5. Zamanın ve yerin elverişsiz olması: Araştırmaya göre diğer bir husus ise verilen eğitimlerin zaman ve yerlerinin iyi planlanmaması. Öğretmenler okul çıkışından sonra ve geç saatlere kadar verilen eğitimlerin sağlıklı olmayacağını dile getiriyorlar. Bu anlamda bir katılımcı 6-8 saat dersten sonra eğitim almaktan yakınmış ve bu durumun kendi performanslarını düşürdüğünü belirtmiştir.

6. Eğitim programlarının göstermelik olması: Bazı katılımcılar bu programlarının ciddiyetten uzak olduğunu belirtiyor. Buna göre bu programların kağıt üzerinde yapılmış olmak için düzenlendiğini ve göstermelik olduğunu söylüyorlar. Bir katılımcı sunumların bile eğitimciler tarafından hazırlanmadığından bahsederek bu programların profesyonellikten uzak olduğunu belirtiyor ve bu durumun onların bu programlara katılma motivasyonlarını olumsuz bir şekilde etkilediği ifade ediliyor.
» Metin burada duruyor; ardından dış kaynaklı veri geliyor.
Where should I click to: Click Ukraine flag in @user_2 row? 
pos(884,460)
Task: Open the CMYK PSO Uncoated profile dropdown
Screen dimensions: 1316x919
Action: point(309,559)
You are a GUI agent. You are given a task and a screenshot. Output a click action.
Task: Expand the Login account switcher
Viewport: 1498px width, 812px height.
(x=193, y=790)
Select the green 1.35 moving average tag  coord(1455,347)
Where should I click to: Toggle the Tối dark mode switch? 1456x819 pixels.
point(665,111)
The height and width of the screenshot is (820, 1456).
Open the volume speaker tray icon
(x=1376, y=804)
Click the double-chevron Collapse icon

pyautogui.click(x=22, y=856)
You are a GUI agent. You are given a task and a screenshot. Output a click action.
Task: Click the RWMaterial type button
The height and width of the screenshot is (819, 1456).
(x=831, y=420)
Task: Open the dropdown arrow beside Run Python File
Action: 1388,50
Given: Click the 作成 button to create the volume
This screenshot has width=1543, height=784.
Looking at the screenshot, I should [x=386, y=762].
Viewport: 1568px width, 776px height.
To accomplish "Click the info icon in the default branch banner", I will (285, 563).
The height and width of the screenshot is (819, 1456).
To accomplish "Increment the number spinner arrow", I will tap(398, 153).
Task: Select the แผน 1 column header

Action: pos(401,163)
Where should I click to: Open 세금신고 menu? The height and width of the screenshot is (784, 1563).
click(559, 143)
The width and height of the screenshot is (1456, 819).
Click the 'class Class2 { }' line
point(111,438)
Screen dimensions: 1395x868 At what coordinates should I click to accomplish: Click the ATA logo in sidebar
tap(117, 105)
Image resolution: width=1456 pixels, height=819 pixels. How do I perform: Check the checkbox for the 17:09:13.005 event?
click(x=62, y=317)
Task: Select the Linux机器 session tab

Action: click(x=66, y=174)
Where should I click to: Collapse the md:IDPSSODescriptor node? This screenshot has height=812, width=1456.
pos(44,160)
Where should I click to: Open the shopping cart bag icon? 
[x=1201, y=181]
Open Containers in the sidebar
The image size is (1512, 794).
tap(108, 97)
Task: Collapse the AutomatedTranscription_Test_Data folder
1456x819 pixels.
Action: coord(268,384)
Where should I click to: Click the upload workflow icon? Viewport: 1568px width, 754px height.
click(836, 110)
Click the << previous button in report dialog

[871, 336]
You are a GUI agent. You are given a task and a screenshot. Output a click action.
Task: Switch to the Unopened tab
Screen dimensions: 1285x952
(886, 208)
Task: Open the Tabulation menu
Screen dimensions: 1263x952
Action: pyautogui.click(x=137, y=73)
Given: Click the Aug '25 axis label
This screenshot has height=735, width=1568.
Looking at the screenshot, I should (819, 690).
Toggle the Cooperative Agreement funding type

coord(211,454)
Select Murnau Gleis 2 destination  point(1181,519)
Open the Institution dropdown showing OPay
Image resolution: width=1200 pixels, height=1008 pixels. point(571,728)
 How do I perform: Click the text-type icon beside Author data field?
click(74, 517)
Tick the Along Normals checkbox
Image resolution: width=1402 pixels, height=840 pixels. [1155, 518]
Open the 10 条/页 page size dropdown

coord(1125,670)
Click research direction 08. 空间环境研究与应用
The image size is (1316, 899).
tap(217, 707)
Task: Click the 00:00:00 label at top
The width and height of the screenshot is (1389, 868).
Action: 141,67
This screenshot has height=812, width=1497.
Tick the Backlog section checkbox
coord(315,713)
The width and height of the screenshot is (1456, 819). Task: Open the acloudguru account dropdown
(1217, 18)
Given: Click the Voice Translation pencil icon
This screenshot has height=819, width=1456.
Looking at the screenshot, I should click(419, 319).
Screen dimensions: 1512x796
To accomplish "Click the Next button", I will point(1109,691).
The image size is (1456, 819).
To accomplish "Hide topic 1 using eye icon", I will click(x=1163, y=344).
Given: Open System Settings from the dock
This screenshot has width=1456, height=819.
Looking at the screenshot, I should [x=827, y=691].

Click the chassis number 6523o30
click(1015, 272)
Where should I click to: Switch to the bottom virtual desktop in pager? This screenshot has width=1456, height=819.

Yukarıda özetlenen hususlar etkili İngilizce öğretiminin önünde önemli bir engel teşkil ediyor. Mesleğini etkili bir şekilde nasıl yapması gerektiğini bilmeyen bir öğretmen öğretmen isteğini kaybedebilir ve dolayısıyla mesleğinden zevk almamaya başlayabilir. Bu durum öğrencilerin geleceğini etkileyecek ciddi sorunlara yol açabilir. Örneğin, verimsiz İngilizce dersleri yüzünden dil öğrenmeye hevesli olan yetenekli öğrenciler bile İngilizce’den uzaklaşabilir, İngilizce’ye karşı önyargı geliştirebilir.

Bu sebeplerden dolayı ülkemizdeki İngilizce öğretimini geliştirmek için etkili hizmetiçi eğitimler verilmeli ve öğretmenlerin gerekli yeterlikleri kazanmaları için düzenli, amaca uygun ve etkili eğitimler almaları sağlanmalı.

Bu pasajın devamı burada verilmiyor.